De quoi est faite cette vie privée ? Si nous avons l’idée de relire le texte du baptême au Jourdain en nous posant cette question, nous ne pouvons pas ne pas remarquer, chez saint Luc au moins, une liaison suggérée entre la prière de Jésus, la manifestation de l’Esprit et la voix venue du ciel : « Or, quand tout le peuple eut été baptisé et que Jésus, baptisé lui aussi, se trouvait en prière, le ciel s’ouvrit et l’Esprit Saint descendit sur lui sous une forme corporelle, telle une colombe, et du ciel vint une voix : « Tu es mon fils bien-aimé, tu as toute ma faveur » (Lc 3,21-22). Dans sa vie mortelle, Jésus continue, par sa prière, à s’entretenir avec le Père et l’Esprit. Il est relation à l’un et à l’autre. Dans sa prière, c’est son être qui s’exprime et s’écoule. Prier, pour lui, c’est être ce qu’il est : le Fils du Père dont il procède et auquel il se rapporte.

Essayons d’approcher cette existence intime du Fils de Dieu en sa condition d’homme.

« Il s’est anéanti lui-même... »

Il est le Fils, mais il est entré dans l’épaisseur du monde où tout existe selon le temps. Dieu en son éternité est présence à soi dans la simplicité d’un acte qui rassemble en lui-même ce qui, pour nous, se succède dans le temps entre un passé éloigné et un avenir lointain qui nous échappent. À la fine pointe de notre « moi » qui dit « Je », nous sommes identiques à nous-mêmes, quelles que soient les vicissitudes de notre vie dans le temps ; mais ce que nous sommes, le contenu concret de ce « moi » qui dit « Je », nous avons à le devenir par les chemins laborieux de l’histoire et nous le rassemblons dans l’unité de ce « Je » par le travail obscur de la réflexion ou par le recueillement. L’enfant qui naît est un « Je », et ce « Je » est un homme : un Français, un Belge, un Allemand... fils d’un tel et d’une telle. Mais ce qu’il est, il aura à le devenir encore et à l’apprendre. C’est peu à peu, acquérant le langage et la réflexion dans une famille et une communauté humaine, que nous avons appris chacun ce que nous étions, et que nous avons découvert ce que voulait dire d’être fils ou fille d’un tel et d’une telle.

C’est dans l’épaisseur de cette condition humaine que le Fils de Dieu s’incarne, au prix d’un renoncement radical à sa manière divine d’être Dieu. Saint Paul, dans l’Épître aux Philippiens, utilise, sur ce sujet, des formules fortes et difficiles, mais dont le terme essentiel ne laisse place à aucun doute : « il s’est anéanti [1] lui-même » :

Lui, de condition divine, ne retint pas jalousement le rang qui l’égalait à Dieu. Mais il s’anéantit lui-même, prenant condition d’esclave, et devenant semblable aux hommes 2,6-7).

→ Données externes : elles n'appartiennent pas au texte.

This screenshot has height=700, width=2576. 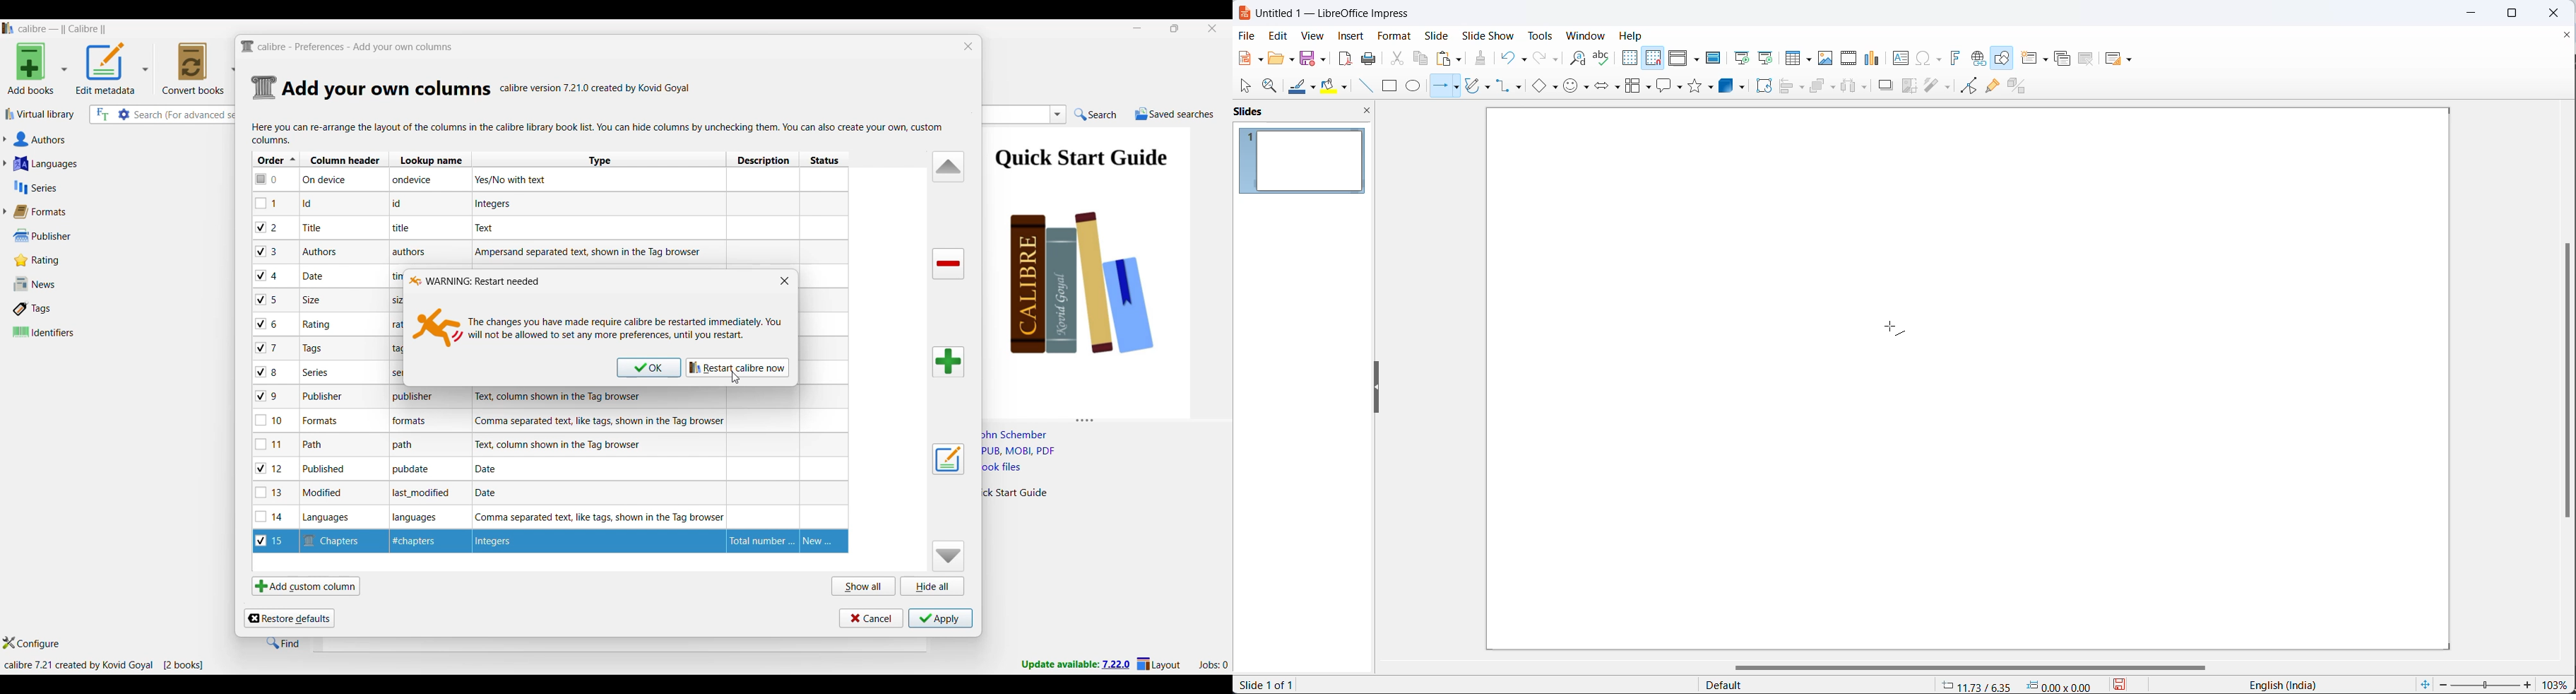 I want to click on Help, so click(x=1632, y=36).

L’incarnation s’accomplit dans un acte de dépouillement de soi, qui est propre à Dieu et que Dieu seul est capable de poser. Dépouillement de quoi ? Dépouillement de ce qu’il est, renoncement à sa Gloire. Ce dépouillement n’est pas la cessation de son être divin, car pour réaliser un tel dépouillement il ne faut pas moins que la puissance divine. Dans ce dépouillement c’est la divinité même du Fils qui s’exprime et se manifeste ; mais elle s’exprime, précisément, par le renoncement le plus radical. Et le Christ, dans sa condition d’homme, va jusqu’à l’extrême limite humaine d’un renoncement tout semblable : il se dépouille de son être-homme, « obéissant jusqu’à la mort et à la mort de la croix ». Mais comme dans ce renoncement c’est la puissance de Dieu qui s’affirme, et comme, dans cette mort, c’est la vie de Dieu qui triomphe, le fond de son anéantissement est, pour le Christ, son exaltation même : « Aussi Dieu l’a-t-il exalté », enchaîne saint Paul.

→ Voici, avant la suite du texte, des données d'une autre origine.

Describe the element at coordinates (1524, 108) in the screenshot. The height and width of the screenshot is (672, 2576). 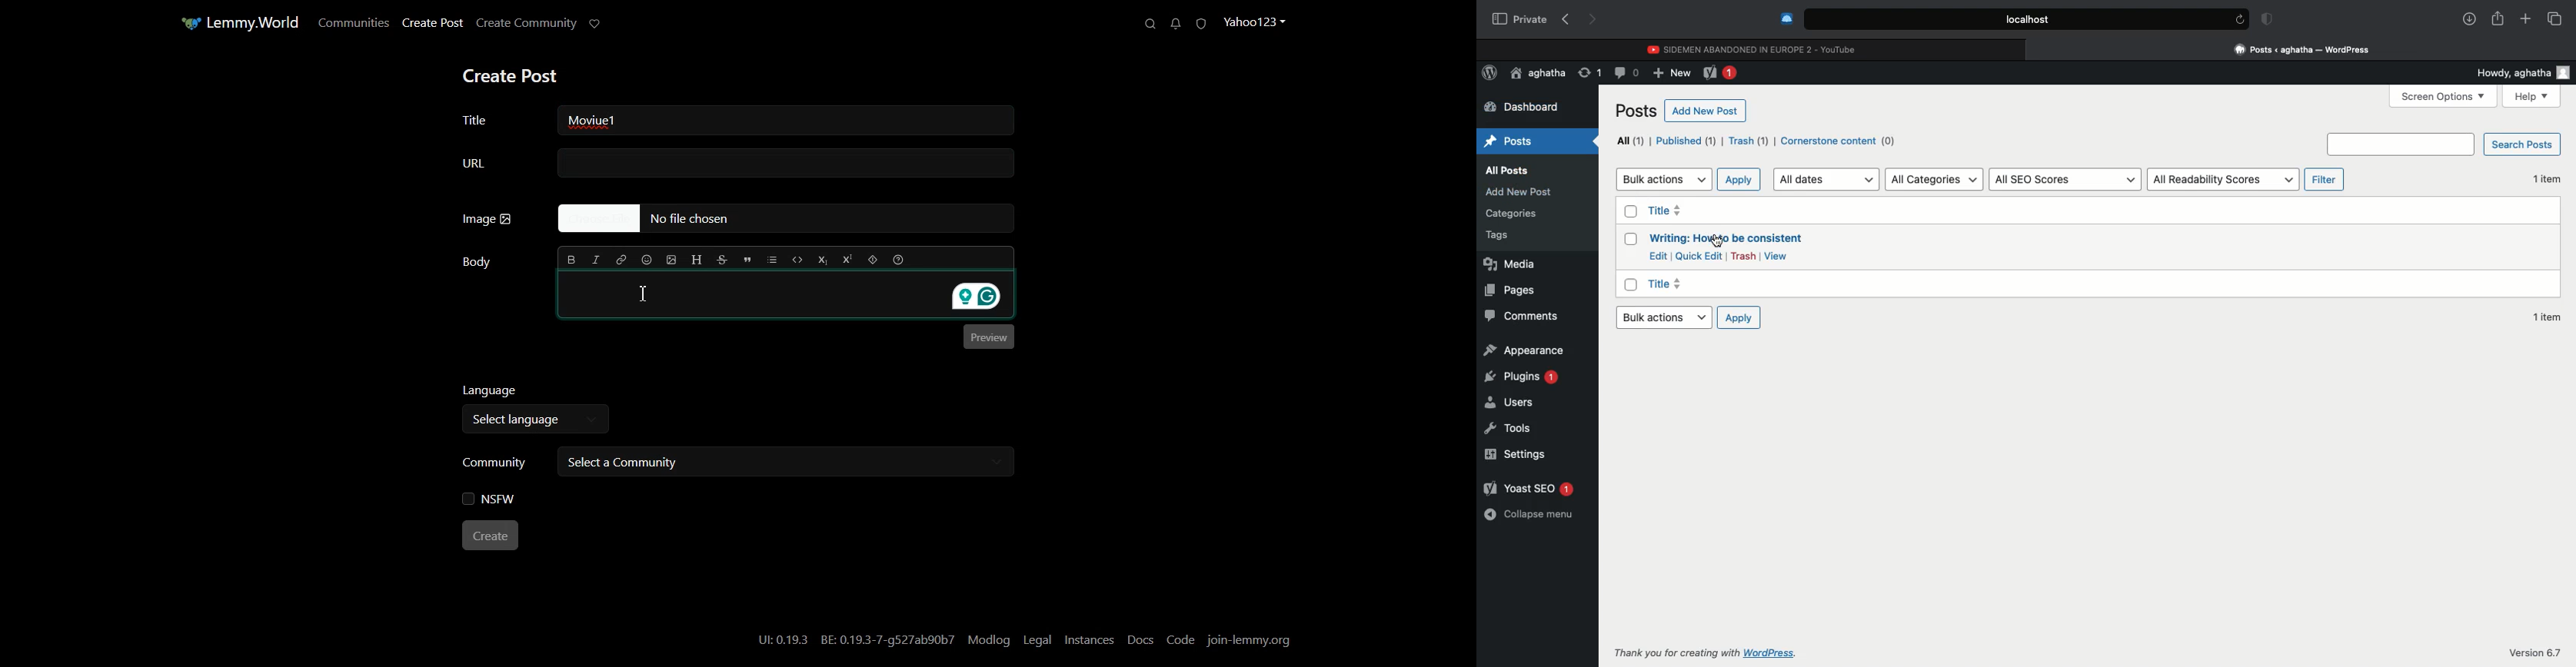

Comment, dans sa condition temporelle, le Christ ainsi formé au prix du plus complet dépouillement a-t-il vécu son être de Fils de Dieu ? Il est le Fils, et le « Je » qui ne se dit pas encore dans ce petit enfant qui ne parle pas est le « Je » du Fils de Dieu. Mais ce qu’il est ainsi, Fils de Dieu et fils de l’Homme, il devra le découvrir et apprendre à l’exprimer, par les chemins obscurs et laborieux de son existence parmi les hommes, par le langage et la réflexion. L’enfant qui ne parle pas mais qui sourit déjà n’est pas absent de lui-même, il « sait » qui il est et il « sait » ce qu’il veut (d’ailleurs il le fait bien sentir !) ; l’identité de sa personne est déjà là, même s’il ne la recueille pas en lui-même par la réflexion. Mais en même temps, comme sa conscience réfléchie ne s’est pas encore développée, il lui faut apprendre qui il est. De même Jésus petit enfant : à la racine du « Je » qui ne se dit pas encore, il est le Fils, et, bien qu’en deçà de tout savoir réfléchi, il n’est pas absent de lui-même ; pourtant il lui faut apprendre qui il est. Et comment l’apprit-il ? Comme nous : par son éducation.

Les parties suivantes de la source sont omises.